Remus si sentì a disagio come non mai mentre quelle parole di scherno piovevano su di lui come grandine, e per questo si guardò intorno in cerca di aiuto.
Pensò di trovare conforto in Sirius, seduto in un angolo, ma subito realizzò di sbagliarsi: si, quel ragazzo somigliava in maniera impressionante a Sirius, ma non poteva essere lui! Era più grande, e indossava una divisa scolastica bordata di verde. Non parlava, si limitava a fissarlo. E se possibile questo lo rese ancora più inquietante degli altri.
Remus tentò di fuggire dallo scompartimento, aprendo la porta e saltando fuori, seguito da altre risate, ma non poté fare un passo in direzione del proprio scomparto che si schiantò contro un ragazzo più alto di lui, dai sottili capelli biondi. Lo riconobbe come quello che, in stazione, aveva ammonito Sirius per aver perso la spilla. Il suo sguardo era superbo e freddo, e Lupin non riuscì a non arrossire dall’imbarazzo, indietreggiando appena, incapace di scusarsi.
L’altro sembrava in procinto di dire qualcosa quando una voce venne in suo soccorso.
– Oh, signor Prefetto, presto, c’è un emergenza nel reparto Serpi velenose! – disse, beffarda.
Il ragazzo si voltò e scoccò un’occhiata sprezzante a Sirius, alle sue spalle, prima di rivolgersi nuovamente a Remus. Un ultimo sguardo e lo scansò con la mano come se fosse immondizia di poco conto, rientrando nel proprio scomparto senza una parola.

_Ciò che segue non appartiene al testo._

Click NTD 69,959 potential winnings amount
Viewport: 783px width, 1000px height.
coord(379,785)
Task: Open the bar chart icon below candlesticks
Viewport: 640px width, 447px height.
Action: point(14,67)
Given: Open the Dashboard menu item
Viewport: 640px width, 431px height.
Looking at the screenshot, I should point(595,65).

Il povero ragazzo, a questo punto, schizzò in direzione di Sirius, deciso ad allontanarsi da li il prima possibile. Guardò imbarazzato e confuso il suo amico, che con un sorriso rassicurante gli spiegò: – Non ti vedevo tornare e mi sono preoccupato. – come se fosse la cosa più naturale del mondo. – E a quanto pare ho fatto bene; quello è Lucius Malfoy, un altro mio caro cugino. Cerca di stargli alla larga, non è un tipo raccomandabile. Non farti ingannare dalla spilla da Prefetto e dall’aria nobile. Anzi, più precisamente è di tutti i Serpeverde che devi diffidare. – disse mentre tornavano insieme al proprio scompartimento.
Remus annuì, confuso. – Ma perché ce l’avevano con me? – chiese, ancora scosso.

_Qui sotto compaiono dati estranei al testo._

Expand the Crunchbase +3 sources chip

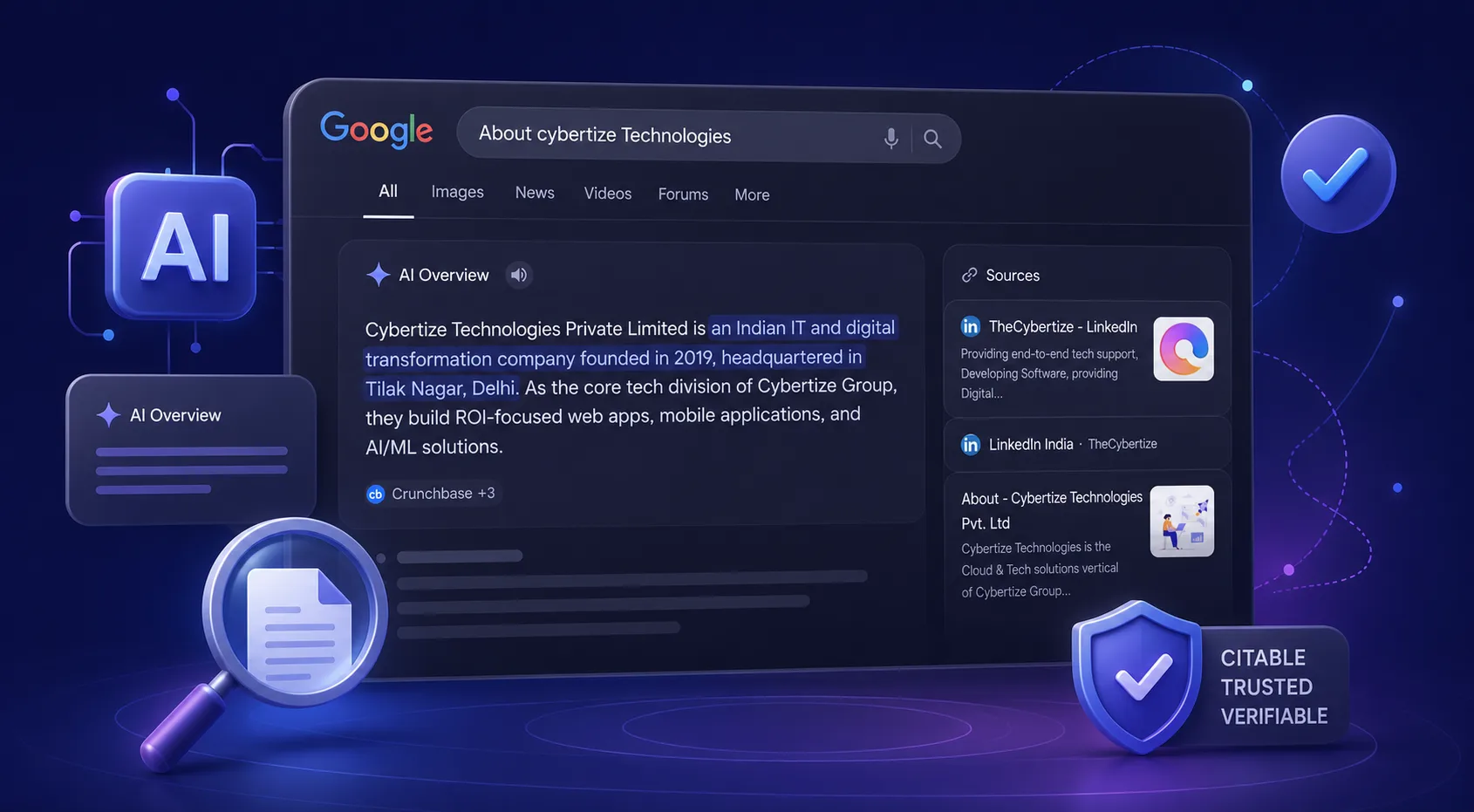click(431, 494)
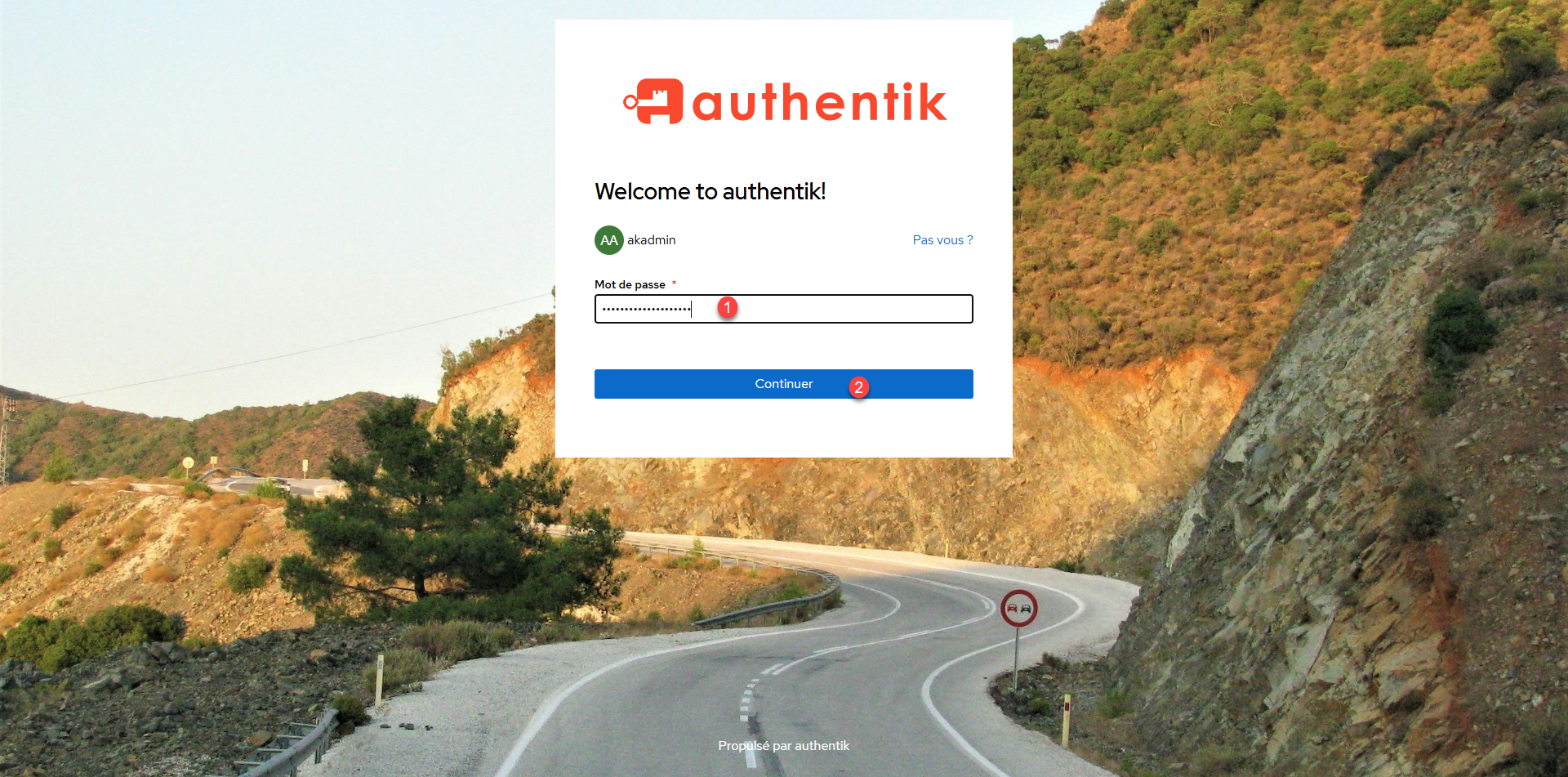Click the pale sky area of the background
The width and height of the screenshot is (1568, 777).
[x=270, y=163]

L’altro gli mise un braccio attorno alle spalle, confortante.
– Nessuna ragione in particolare, fanno così con tutti. Forse se la sono presa con te perché prima eri con me. – disse, scrollando le spalle come se fosse normale.

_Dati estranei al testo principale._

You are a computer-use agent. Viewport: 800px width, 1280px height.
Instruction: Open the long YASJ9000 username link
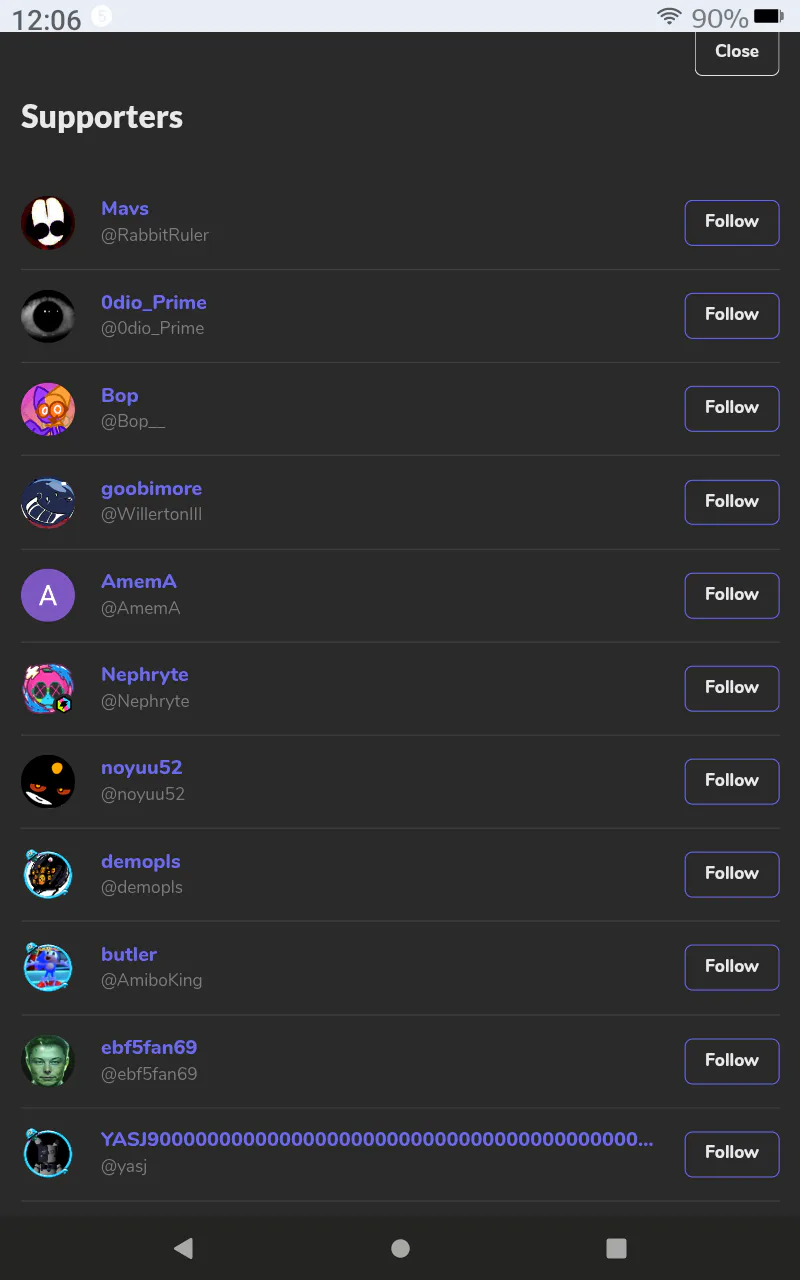coord(377,1140)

Quando vide l’altro abbassare lo sguardo preoccupato però si affrettò a correre ai ripari.
– Ah, ma devono solo provarci a farti qualcosa di male! Se feriscono uno qualunque dei miei amici gliela farò pagare cara! Quindi, d’ora in poi ti difenderò io! – disse con un sorriso smagliante.
Remus rimase quasi a bocca aperta, sorpreso da tale dichiarazione. Ma non si chiese il perché: capì semplicemente che Sirius doveva essere davvero diverso dal resto della famiglia, e che aveva un cuore d’oro.
Per cui si limitò a sorridere e a seguirlo all’interno dello scompartimento, sperando che il resto del viaggio potesse essere tranquillo.